The 97-year-old was uninjured in the incident, and was even pictured back behind the wheel days later. However, he subsequently agreed to stop driving on public roads and handed his driving licence in after mounting pressure.
The Crown Prosecution Service decided that he wouldn't face punishment for his involvement in the shunt, saying it would not be in the public interest to prosecute him after he surrendered his driving licence.
"We took into account all of the circumstances in this case, including the level of culpability, the age of the driver and the surrender of the driving licence," Chris Long, Chief Crown Prosecutor from CPS East of England was quoted by the BBC.

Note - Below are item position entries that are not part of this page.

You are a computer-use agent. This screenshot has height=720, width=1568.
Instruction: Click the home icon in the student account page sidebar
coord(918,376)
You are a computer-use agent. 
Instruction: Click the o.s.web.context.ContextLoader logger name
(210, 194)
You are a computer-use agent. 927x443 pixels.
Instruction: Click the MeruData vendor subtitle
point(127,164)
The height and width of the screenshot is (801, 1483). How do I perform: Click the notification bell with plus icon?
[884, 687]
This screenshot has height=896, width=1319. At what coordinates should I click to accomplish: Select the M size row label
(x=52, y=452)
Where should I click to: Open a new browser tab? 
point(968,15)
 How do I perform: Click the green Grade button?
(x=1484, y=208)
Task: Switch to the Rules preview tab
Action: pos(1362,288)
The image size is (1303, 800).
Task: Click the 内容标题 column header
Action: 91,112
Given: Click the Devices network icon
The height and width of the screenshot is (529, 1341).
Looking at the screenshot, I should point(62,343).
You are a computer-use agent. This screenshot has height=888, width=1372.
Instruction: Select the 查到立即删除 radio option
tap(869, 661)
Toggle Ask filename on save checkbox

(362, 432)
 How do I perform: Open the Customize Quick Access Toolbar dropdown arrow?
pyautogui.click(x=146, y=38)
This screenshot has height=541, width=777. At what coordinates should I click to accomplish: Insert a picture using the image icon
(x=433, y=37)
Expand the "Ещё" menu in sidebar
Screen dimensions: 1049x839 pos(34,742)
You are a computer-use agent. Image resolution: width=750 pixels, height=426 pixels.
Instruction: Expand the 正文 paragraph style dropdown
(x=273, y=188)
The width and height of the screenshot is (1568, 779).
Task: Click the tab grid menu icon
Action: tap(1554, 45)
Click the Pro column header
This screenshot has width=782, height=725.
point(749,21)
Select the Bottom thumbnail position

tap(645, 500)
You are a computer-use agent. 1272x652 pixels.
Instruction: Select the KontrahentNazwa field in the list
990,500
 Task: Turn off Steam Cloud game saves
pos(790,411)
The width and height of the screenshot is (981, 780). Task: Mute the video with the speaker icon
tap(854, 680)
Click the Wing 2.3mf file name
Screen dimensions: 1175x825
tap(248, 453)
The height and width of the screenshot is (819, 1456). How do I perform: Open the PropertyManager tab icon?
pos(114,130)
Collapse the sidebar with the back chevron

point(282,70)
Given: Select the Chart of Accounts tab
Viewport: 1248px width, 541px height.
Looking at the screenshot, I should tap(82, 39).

Now his wife, the Queen may be about to do the same – well, not exactly. The Monarch is the only person in the United Kingdom legally allowed to drive on public roads without a driving licence.
Reports have suggested that the Queen could also be about to park up for good, with The Times' Royal correspondent Roya Nikkhah suggesting that the 93-year-old will be chauffeured from now on.
The speculated decision is said to be due to pressure from the Royal family's security team, with the Queen more at risk while out on her own when driving.
However, contrary to reports that the Queen will no longer be driving, The Telegraph has quoted a source rubbishing the talk.
While Royal family spokesperson refused to elaborate on the reports, a source did tell the newspaper that the claims were "wide of the mark".